* [Records provided]
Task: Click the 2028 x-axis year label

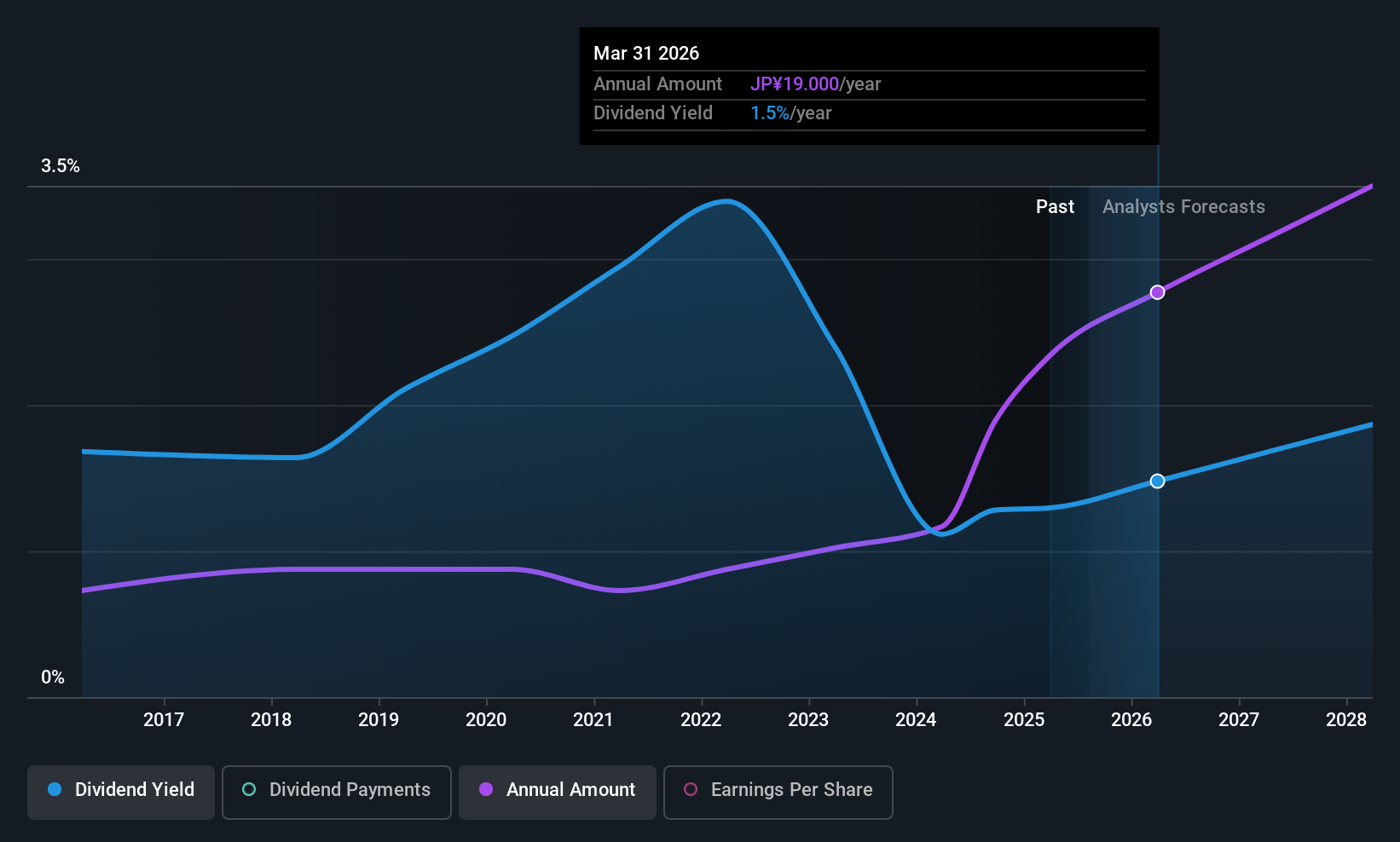Action: [1346, 720]
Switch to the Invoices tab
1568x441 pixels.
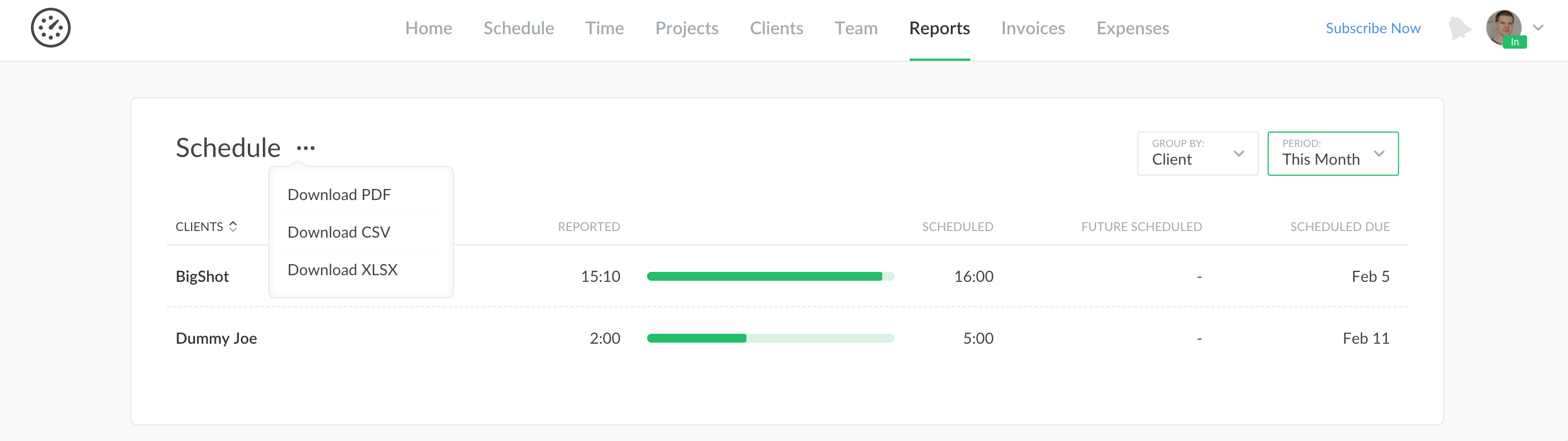[x=1032, y=28]
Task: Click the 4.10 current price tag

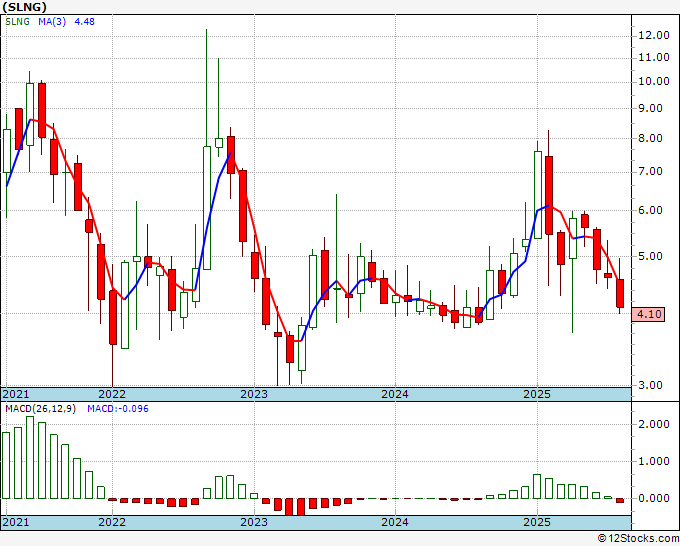Action: [x=650, y=314]
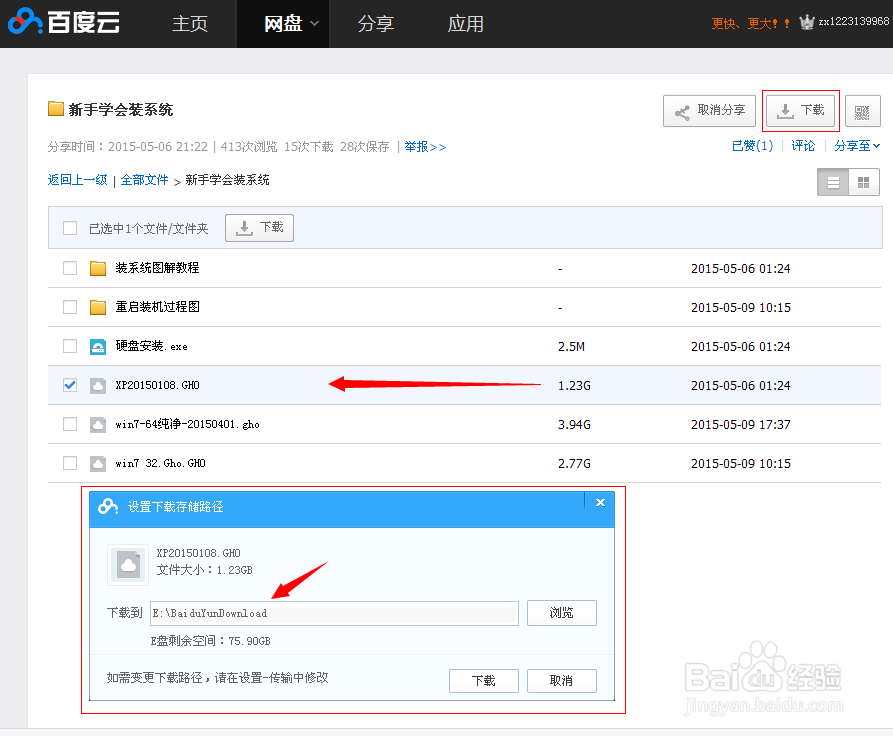Expand the 分享至 share-to dropdown

point(852,145)
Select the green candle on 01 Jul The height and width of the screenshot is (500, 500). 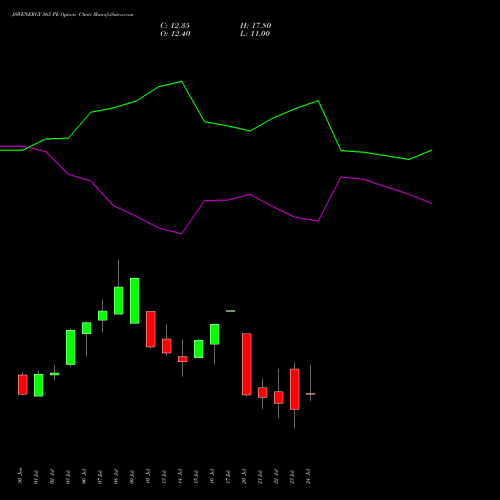(39, 385)
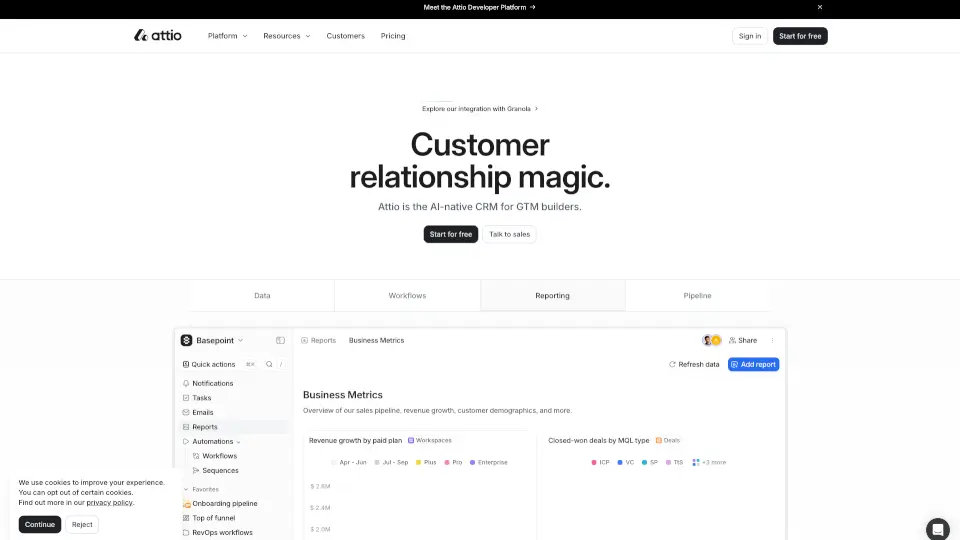Click the Attio logo in the navbar
960x540 pixels.
click(x=157, y=36)
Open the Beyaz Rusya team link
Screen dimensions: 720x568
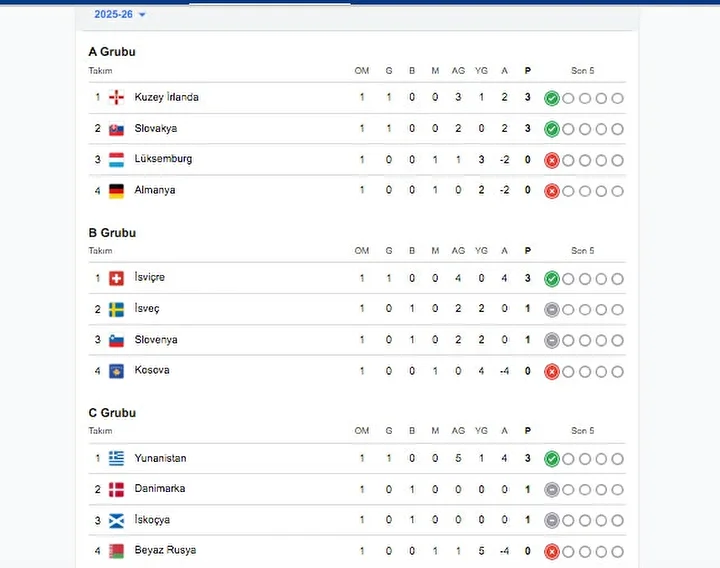[x=165, y=550]
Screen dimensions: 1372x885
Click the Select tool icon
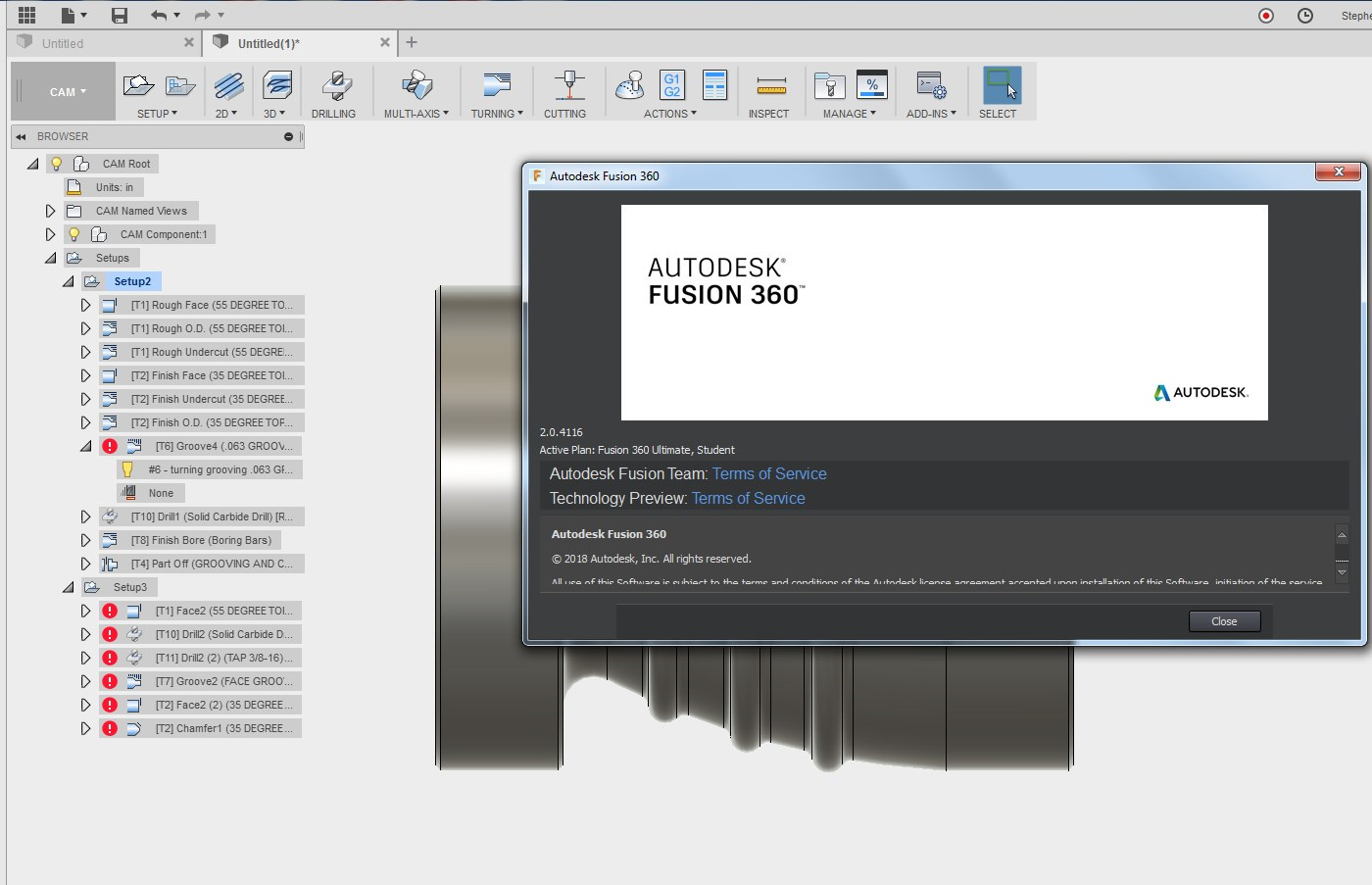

* [Your objective]
Write out only the lines from the one that contains "Open the Beyaz Rusya team link" through the last line of the records above, both included, word for word and without the pictures.

* [Finished exercise]
Open the Beyaz Rusya team link
Screen dimensions: 720x568
[x=165, y=550]
Screen dimensions: 1372x885
Click the Select tool icon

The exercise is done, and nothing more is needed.